When Joseph Wolfgang Ohlert made a trip to Trinidad and Tobago in 2019, it had been over two decades since he’d last visited. The German photographer went to school in Tobago when he was 12, and was raised in part by an au pair from there, Karen, but it was only when dealing with an emotional breakdown last year that he decided to take refuge in a place that had meant so much to him as a child.
“I grew a lot from being there as a boy,” Ohlert explains. “It helped me stand on my own feet—as much as a 12 year old can.” So, on the brink of burnout, he decided to return. Staying with Karen’s sisters Atoya and Patrice, who have remained a part of Ohlert’s extended family since his childhood, his visit brought him full circle, as he cared for their children the way Karen once had for him.
Lensing the intimate moments of his trip, Ohlert’s photo diary marks the first time he’d picked up his camera in a long time—inspired by Karen’s nieces Sabrina, aged seven, and Shania, aged nine, as well as their community. From the weekly outings to the family’s church—capturing the Saint Luke The Apostle Spiritual Baptist Church assembly in their Sunday best—to playful afternoons after school, the images harness the spirit of carefree youth and the easygoing mentality of island life. “Things in the Caribbean are more relaxed,” Ohlert explains. “It’s about seeing life from the bright side.”

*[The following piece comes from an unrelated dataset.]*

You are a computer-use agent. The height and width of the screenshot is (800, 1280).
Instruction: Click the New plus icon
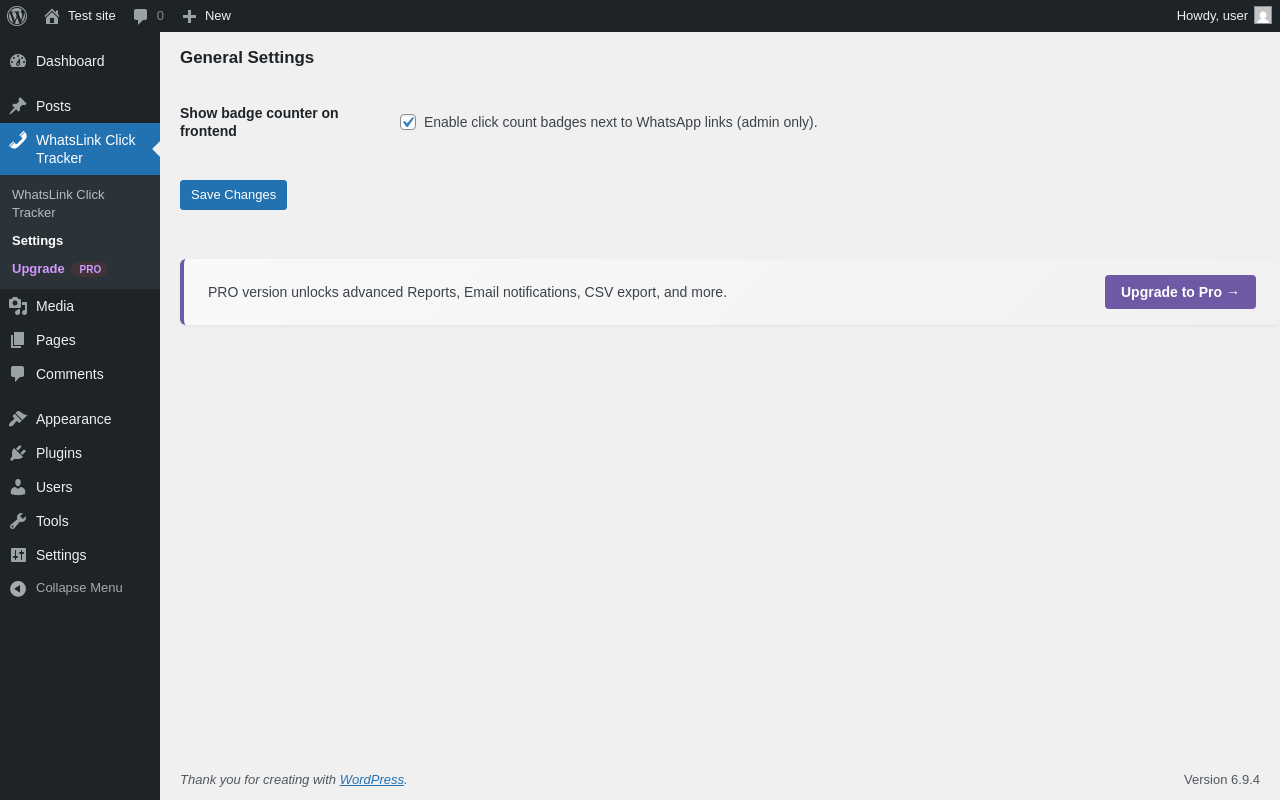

As the girls play dress-up in their mother’s old wedding dress and splash around in the sea, the photographs lay bare the most joyful instincts of childhood. “These are moments that made my heart softer,” Ohlert admits. “What you give, you get back a thousand times.” And if there’s one main takeaway from Ohlert’s nostalgic au pair experience, it’s to more openly embrace his inner child. “It’s not like I learned something new,” he concludes. “It’s more like I rediscovered old thoughts and see them now in a new perspective. It’s like having my 12-year-old self and my 28-year-old self walking hand in hand.”